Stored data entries
────────────────────

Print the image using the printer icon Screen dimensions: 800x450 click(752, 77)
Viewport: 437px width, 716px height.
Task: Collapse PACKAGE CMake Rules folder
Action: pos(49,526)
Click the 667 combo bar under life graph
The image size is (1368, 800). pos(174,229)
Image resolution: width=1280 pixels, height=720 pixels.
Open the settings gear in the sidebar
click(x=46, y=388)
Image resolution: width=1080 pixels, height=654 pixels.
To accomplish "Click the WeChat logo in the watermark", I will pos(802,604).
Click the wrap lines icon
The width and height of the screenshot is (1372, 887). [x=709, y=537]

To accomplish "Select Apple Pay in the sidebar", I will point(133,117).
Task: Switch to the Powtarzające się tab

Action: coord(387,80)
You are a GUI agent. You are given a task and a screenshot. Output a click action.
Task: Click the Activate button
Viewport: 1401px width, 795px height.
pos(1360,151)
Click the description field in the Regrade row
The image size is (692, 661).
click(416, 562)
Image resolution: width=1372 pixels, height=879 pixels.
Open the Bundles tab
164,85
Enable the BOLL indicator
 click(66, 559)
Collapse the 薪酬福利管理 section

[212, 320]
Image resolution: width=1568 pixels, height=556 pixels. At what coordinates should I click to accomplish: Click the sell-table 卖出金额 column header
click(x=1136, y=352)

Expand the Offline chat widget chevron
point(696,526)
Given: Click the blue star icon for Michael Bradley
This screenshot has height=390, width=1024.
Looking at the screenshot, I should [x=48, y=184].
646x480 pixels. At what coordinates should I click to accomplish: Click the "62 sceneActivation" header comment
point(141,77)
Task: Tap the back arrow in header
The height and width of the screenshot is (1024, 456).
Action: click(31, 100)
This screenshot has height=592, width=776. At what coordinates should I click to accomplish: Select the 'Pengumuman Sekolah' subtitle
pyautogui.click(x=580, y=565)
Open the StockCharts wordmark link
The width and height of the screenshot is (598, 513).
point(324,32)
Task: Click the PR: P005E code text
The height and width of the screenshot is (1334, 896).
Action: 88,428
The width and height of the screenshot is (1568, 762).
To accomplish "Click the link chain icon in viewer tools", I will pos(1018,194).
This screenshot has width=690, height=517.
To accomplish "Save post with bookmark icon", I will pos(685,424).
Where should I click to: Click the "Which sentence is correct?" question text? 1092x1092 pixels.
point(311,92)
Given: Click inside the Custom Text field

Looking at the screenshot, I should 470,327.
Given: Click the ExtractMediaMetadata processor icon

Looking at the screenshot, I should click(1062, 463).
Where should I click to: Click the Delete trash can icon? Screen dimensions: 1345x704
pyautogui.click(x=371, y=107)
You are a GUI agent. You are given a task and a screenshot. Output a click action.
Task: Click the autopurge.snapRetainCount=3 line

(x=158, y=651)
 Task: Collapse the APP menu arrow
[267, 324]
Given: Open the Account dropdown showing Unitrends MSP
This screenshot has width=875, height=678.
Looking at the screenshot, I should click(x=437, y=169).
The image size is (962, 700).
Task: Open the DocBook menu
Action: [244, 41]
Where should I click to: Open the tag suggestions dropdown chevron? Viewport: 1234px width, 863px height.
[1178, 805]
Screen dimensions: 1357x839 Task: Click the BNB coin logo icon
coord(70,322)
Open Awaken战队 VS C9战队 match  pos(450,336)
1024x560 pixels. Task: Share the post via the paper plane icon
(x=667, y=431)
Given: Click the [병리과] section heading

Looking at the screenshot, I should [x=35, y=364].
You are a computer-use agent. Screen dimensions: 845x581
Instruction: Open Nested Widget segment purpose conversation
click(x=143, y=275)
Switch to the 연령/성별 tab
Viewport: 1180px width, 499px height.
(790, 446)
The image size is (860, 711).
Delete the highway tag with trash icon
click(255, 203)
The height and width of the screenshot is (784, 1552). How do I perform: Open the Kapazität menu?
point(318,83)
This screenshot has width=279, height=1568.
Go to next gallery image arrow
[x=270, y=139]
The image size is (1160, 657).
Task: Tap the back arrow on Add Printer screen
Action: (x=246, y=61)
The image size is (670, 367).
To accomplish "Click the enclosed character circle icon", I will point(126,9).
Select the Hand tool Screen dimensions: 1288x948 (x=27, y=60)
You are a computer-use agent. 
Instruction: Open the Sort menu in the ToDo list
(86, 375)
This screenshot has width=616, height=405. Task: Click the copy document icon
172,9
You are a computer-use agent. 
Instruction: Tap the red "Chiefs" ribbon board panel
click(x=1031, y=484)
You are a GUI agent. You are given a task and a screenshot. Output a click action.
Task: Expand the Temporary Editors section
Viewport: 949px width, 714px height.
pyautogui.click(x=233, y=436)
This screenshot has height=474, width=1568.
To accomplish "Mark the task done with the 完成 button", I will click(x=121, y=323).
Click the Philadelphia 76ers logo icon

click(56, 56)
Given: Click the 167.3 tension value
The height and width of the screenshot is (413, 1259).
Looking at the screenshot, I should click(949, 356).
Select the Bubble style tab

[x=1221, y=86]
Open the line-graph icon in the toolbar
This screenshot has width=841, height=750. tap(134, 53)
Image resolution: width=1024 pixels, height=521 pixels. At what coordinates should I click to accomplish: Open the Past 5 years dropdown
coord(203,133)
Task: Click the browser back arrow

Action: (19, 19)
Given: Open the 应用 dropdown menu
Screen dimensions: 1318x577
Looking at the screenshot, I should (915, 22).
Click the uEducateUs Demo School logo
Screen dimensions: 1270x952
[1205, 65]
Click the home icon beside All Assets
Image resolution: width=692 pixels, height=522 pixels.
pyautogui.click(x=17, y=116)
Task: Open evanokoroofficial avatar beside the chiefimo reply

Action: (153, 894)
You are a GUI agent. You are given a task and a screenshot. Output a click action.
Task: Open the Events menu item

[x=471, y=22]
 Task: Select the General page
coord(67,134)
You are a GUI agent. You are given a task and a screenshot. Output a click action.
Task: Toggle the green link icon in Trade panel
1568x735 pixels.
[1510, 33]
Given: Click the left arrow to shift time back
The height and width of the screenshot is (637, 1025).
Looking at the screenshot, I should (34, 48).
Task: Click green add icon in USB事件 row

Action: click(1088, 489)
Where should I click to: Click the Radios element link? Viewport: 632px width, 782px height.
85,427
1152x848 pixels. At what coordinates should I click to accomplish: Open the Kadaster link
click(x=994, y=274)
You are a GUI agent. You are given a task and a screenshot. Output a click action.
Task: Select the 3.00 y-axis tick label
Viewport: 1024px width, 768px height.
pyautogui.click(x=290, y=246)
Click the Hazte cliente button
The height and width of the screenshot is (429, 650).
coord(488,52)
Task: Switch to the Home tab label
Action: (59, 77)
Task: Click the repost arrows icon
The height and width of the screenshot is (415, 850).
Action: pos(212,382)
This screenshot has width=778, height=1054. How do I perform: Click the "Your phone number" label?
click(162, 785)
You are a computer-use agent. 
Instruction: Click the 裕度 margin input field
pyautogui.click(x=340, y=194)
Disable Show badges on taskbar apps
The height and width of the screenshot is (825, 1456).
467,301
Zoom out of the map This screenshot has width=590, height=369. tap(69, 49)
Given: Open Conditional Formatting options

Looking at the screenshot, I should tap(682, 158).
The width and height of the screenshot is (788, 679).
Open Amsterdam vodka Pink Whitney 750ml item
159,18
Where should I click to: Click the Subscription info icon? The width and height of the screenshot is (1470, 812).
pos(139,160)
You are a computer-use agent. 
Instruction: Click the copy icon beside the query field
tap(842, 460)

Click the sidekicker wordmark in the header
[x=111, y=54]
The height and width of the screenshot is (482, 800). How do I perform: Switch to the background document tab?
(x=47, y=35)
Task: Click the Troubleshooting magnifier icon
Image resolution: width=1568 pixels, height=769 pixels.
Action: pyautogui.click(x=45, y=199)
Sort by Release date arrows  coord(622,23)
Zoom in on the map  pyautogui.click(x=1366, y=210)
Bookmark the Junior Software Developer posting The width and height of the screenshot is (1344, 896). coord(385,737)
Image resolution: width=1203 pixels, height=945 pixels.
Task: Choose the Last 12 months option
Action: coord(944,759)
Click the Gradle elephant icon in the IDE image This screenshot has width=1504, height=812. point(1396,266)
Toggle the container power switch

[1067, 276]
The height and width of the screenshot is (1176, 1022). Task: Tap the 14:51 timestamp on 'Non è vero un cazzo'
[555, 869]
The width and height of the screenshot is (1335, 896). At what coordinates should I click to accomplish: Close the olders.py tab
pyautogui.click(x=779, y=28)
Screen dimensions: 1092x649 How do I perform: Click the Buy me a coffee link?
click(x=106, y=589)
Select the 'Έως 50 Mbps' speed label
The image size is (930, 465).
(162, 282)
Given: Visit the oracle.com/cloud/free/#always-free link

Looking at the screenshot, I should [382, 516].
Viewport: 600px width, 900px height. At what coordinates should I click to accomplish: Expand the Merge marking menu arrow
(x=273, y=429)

────────────────────

Exercise directions: Among the records above, find each line containing the string "arrows" and copy it.

Reply to the exercise:
Task: Click the repost arrows icon
Sort by Release date arrows  coord(622,23)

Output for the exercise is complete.